● Supplied material
┄┄┄┄┄┄┄┄┄┄
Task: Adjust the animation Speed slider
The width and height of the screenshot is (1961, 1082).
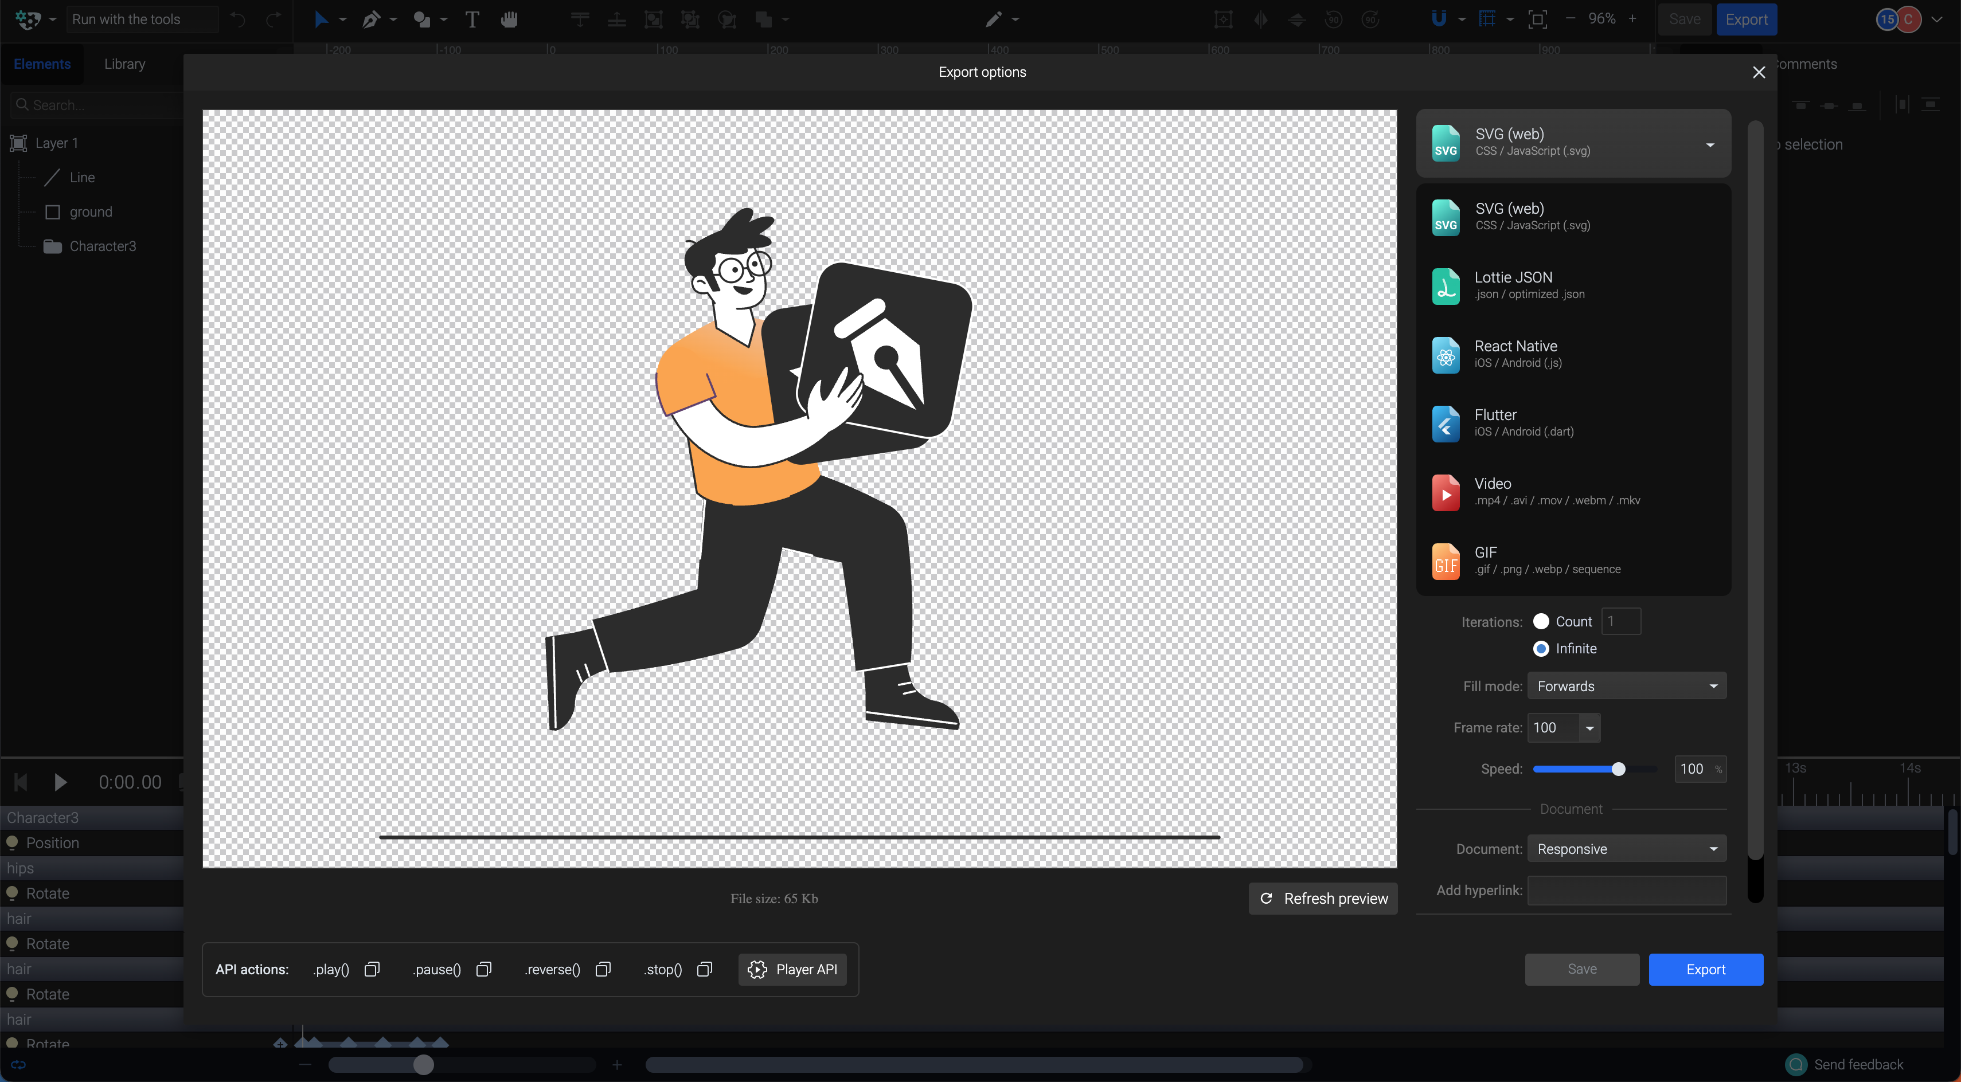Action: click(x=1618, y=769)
┄┄┄┄┄┄┄┄┄┄
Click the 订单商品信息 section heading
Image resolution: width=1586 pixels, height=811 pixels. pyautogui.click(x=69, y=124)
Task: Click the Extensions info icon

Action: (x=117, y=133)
┄┄┄┄┄┄┄┄┄┄
Quote the data verbatim from the line containing "Task: Adjust the animation Speed slider" through the line containing "Action: click(x=1618, y=769)", including both of those lines, and leave out the pictures.

Task: Adjust the animation Speed slider
The width and height of the screenshot is (1961, 1082).
Action: click(x=1618, y=769)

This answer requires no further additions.